KIEV, October 24. /TASS/. The Ukrainian prosecutor general’s office has dropped most of the charges related to the 2013-2014 developments in Kiev’s Maidan [the term ‘maidan’ was coined after Kiev’s central Independence Square, or Maidan Nezalezhnosti, to refer to the anti-government riots] filed against former President Viktor Yanukovich, his defense lawyer Vitaly Serdyuk said on Tuesday.
"The Ukrainian prosecutor general’s office led by Yuri Lutsenko has cleared Viktor Yanukovich of suspicion of cracking down on protesters, including students and journalists, on November 30, 2013 and in December 2013-January 2014. Moreover, Viktor Yanukovich is no longer a suspect implicated in the murders of Sergey Nigoyan, Mikhail Zhiznevsky and Roman Senik in February 2014," he said.
"On March 2, 2014, the Ukrainian prosecutor general’s office accused Viktor Yanukovich of issuing orders to the Berkut special police force in December 2013-January 2014 to beat peaceful protesters. As many as 165 people, including 40 journalists were beaten up. Along with that, Yanukovich was accused of being behind the murders of activists Sergei Nigoyan, Mikhail Zhiznevsky, Roman Senik, the deaths of 70 people and beating of more than 500 protesters," Aver Lex, a law firm which released Serdyuk’s statement, said.
"By now, these charges have been completely retorted," Yanukovich’s defense lawyers said.
Earlier in the day, Ukrainian Prosecutor General Yuri Lutsenko said that the case on Yanukovich’s implication in the death of civilians on Maidan in February 2014 would be referred to court after the high treason case was considered.
During a court hearing of the case of the 2014 Maidan shootings on November 28, 2016, Ukraine’s Prosecutor General Yuri Lutsenko read out a notification of the opening a criminal case against Yanukovich on charges of high treason. The former president was at the moment in Russia’s southern city of Rostov-on-Don from where he answered questions in the videoconference regime. On January 20, 2017, Kiev’s district court issued permission to launch a pre-trial investigation.
State coup in Ukraine
On November 21, 2013, a week ahead of the anticipated signing of an association agreement between Ukraine and the European Union at an Eastern Partnership summit in Vilnius, the then Ukrainian government announced "suspension of the process of preparations" for the signing of that agreement.
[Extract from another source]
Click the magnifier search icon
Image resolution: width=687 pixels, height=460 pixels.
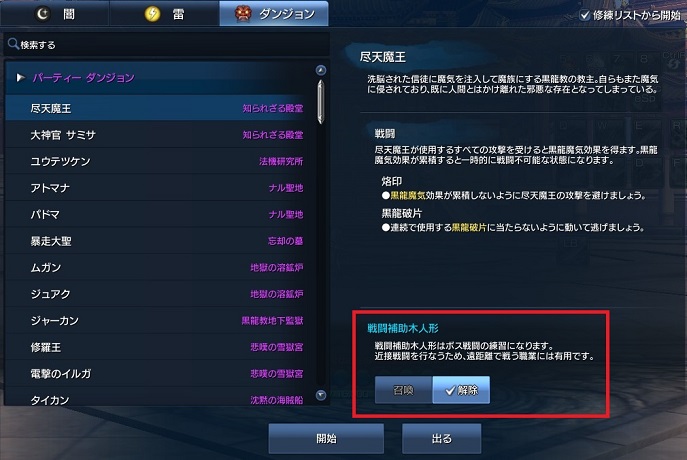13,44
It provoked mass riots in central Kiev that ultimately resulted in a three-month standoff, commonly knowns as ‘maidan,’ on Kiev’s central Independence Square, or Maidan Nezalezhnosti. Protesters seized a number of administrative buildings and set up the so-called armed ‘self-defense’ forces which plunged into open confrontation with law enforcers. On February 20, 2014, as many as 53 people were killed by unidentified snipers in Institutskaya Street in central Kiev. The Azarov government resigned, the then president, Viktor Yanukovich, fled the country and opposition factions in the Verkhovna Rada took power. On February 22, 2014, the Verkhovna Rada passed a resolution on the president’s self-removal from power and appointed early presidential elections in May 2014, which were won by Pyotr Poroshenko.